Go over the listing below line by line and tally those containing "computer". Give only the tally.
*** Opening of Task input ***
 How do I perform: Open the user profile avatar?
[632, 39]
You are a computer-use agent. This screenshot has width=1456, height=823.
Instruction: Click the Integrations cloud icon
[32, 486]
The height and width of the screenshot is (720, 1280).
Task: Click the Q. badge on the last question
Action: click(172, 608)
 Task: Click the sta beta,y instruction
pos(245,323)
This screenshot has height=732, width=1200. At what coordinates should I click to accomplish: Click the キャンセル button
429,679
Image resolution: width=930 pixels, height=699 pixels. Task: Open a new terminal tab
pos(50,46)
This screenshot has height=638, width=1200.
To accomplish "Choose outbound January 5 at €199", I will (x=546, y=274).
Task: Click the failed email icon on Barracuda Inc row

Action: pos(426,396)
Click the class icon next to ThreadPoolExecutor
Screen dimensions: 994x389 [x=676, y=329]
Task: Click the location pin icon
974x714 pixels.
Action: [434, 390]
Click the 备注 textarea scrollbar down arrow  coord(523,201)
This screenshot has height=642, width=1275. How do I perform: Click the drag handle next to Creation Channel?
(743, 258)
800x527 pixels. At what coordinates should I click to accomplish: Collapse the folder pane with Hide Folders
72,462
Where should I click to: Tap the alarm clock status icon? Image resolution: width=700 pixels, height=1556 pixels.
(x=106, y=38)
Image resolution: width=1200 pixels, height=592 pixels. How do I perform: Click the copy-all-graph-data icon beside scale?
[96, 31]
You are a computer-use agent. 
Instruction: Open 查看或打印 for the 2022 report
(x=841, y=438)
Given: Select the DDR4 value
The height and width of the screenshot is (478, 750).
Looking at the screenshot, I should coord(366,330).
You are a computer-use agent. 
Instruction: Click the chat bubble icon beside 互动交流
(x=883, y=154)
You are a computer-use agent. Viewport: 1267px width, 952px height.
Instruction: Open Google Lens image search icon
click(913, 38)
*** Close of Task input ***
Completed task. 4